Start of Block

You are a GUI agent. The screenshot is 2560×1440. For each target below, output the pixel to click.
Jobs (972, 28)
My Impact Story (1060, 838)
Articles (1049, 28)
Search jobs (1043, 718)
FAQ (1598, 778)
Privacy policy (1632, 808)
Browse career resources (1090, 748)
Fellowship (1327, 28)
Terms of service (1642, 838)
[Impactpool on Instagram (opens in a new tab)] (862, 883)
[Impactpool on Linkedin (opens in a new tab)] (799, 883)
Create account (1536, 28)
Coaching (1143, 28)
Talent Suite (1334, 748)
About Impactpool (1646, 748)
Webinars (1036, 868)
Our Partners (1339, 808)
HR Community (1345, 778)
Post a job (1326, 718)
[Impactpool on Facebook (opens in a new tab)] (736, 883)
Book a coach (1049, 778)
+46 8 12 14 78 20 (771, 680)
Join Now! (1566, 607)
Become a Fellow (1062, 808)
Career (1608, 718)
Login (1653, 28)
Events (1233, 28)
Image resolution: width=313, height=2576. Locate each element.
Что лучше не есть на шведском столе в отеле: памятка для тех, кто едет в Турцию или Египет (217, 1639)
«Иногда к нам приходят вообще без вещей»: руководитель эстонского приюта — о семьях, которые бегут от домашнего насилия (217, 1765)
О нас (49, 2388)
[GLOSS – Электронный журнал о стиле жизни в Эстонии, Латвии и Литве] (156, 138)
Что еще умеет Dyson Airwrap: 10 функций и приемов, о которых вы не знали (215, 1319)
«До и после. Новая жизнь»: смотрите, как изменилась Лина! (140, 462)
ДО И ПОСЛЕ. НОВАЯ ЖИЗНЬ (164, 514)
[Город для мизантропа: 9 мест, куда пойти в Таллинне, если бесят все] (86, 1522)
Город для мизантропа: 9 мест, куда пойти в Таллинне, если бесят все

End of Block

■ **What the task asks**: Only a number is expected here: the count of lines in the listing that hold the string "Таллинне".

■ **Completed task**: 2